Garcia on Meinong
May 17, 2012
I’ve now read Tristan Garcia’s essay distinguishing his own position from Meinong’s (and to a lesser extent from mine). It’s a wonderful essay, lucid as usual. If you’re comfortable in French, you can find the essay publicly available HERE.
If you want to hear Garcia deliver the lecture in person at the marvelous seminar series of the Atelier de métaphysique et d’ontologie contemporaines at the ENS in Paris, or if you just want to hear what Garcia sounds like in speech, click HERE. (Hat tip, Martin Fortier.)
A simple summary of the essay would go as follows:
*The deep intuition of Meinong’s philosophy is that there should be complete ontological equality (flatness) between everything, including non-existent and contradictory things. This leads to paradoxes that are preyed upon by the likes of Russell and Quine, who oppose their strong ontological constraint on what can exist to what Garcia celebrates as Meinong’s weak ontological constraint.
*Garcia defends Meinong against Russell and Quine. But he also thinks that Meinong is not true to his own intuition, and is imprisoned in a triangle of motivations. First, Meinong (like Husserl) is an heir of Brentano in the sense of wanting to view objects as the correlates of real or possible intentions. Second, he wants to be as liberal as possible in what counts as an object, which ought to encourage him to acknowledge non-representable objects as well, though the first impulse prevents him from doing so. And third, he feels the need to classify objects into various types.
*Garcia sees the second point as Meinong’s true impulse, and the other two as tending to undercut it. He criticizes various neo-Meinongians for launching a scholastic program of classification (the third impulse) and has little sympathy for the Brentanian first impulse for the reason just mentioned– to say that all objects must be the objects of real or possible intentions is to make a decision in advance to limit the field of objects.
*Garcia has a number of positive things to say about speculative realism (he cites both me and Meillassoux), and holds that speculative realism has liberated us from the intentional/correlational view of objects.
*Nonetheless (and he’s talking about me here), Garcia dislikes the tendency to split objects into two different types (as I do).

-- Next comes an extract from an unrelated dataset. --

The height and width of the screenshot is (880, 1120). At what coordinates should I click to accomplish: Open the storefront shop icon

This leads him to make the foundational gesture of his book Forme et objet, which is to distinguish between things (which enjoy a purely formal flat equality, and exist in solitude from one another) and objects (which exist inside of other objects, comprehended by them [in the sense of encompassed by them, not necessarily as cognitively understood by them]).

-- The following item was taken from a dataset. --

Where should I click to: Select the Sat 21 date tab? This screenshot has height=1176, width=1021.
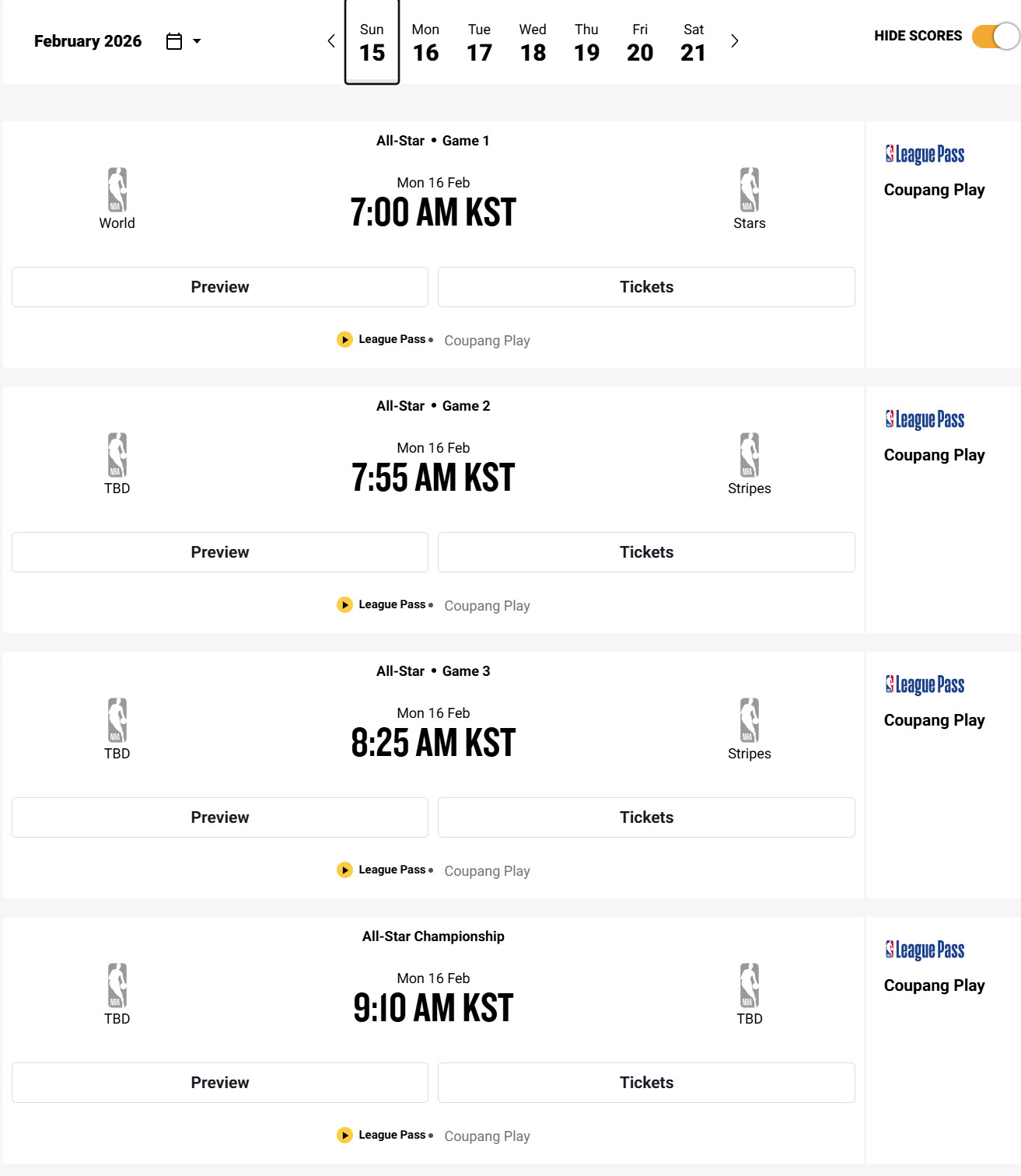coord(693,42)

*Garcia dislikes the concept of substance (apparently even in my reformed version of it) for this reason. A substance is both solitary and has specific properties, and this makes it compact, which is Garcia’s chief polemical term just as correlationism is Meillassoux’s and vorhanden is Heidegger’s.
*Garcia also challenges the excessive emphasis in recent philosophy on events at the expense of things.

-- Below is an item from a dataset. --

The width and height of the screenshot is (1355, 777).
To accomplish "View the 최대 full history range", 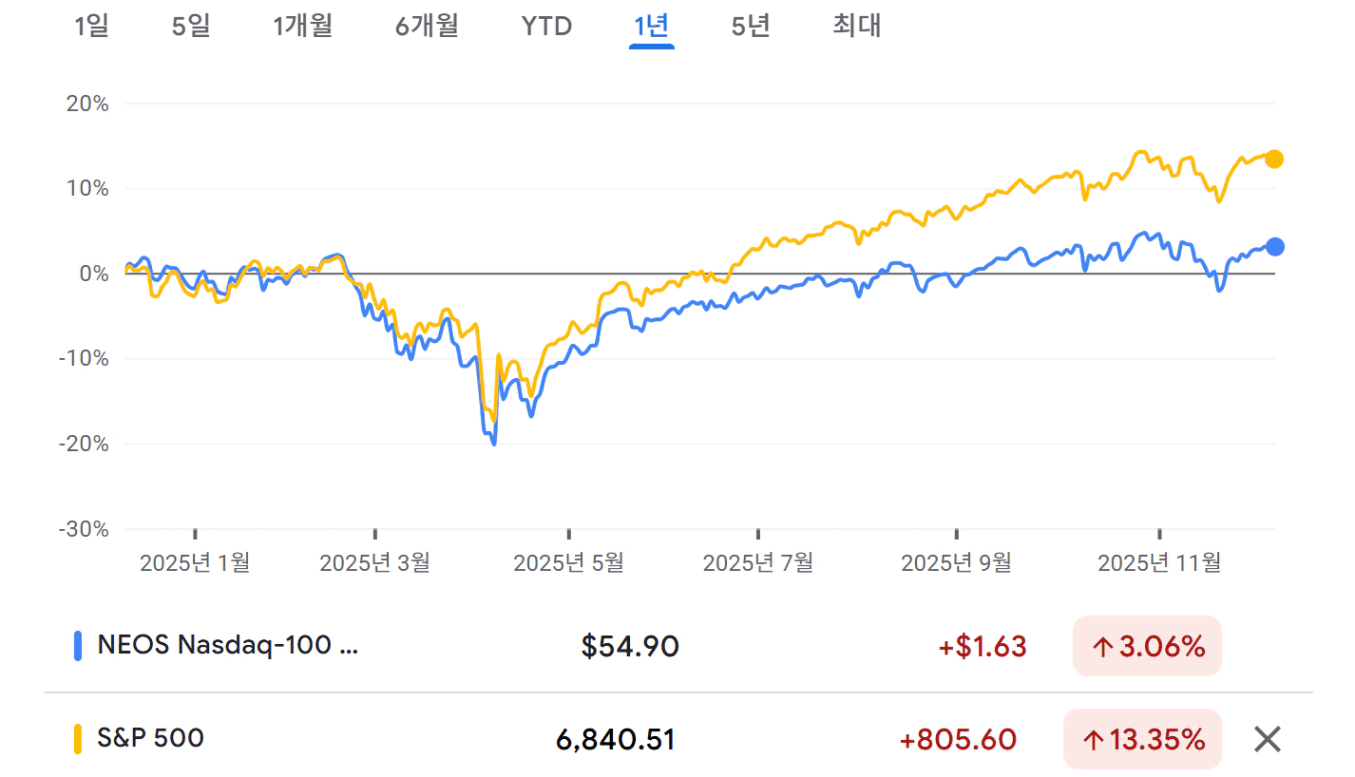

If you missed my long review of Garcia’s book in continent, it can be found HERE.
It’s always a pleasure to read Garcia. His erudition and innovation, his style both lucid and personally warm, and his unpretentious and effortless thoroughness, all make him a philosopher to keep a close eye on.
Also, I can’t recommend strongly enough that you also keep a close eye on the ATMOC website, HERE, to see the rigorous and interesting things they are doing in that group in Paris these days. There will be plenty more important French philosophy in the decades to come, though it will have a rather different flavor from what we’re used to from the 1960’s and 1970’s. And Garcia will be in the thick of it, for sure.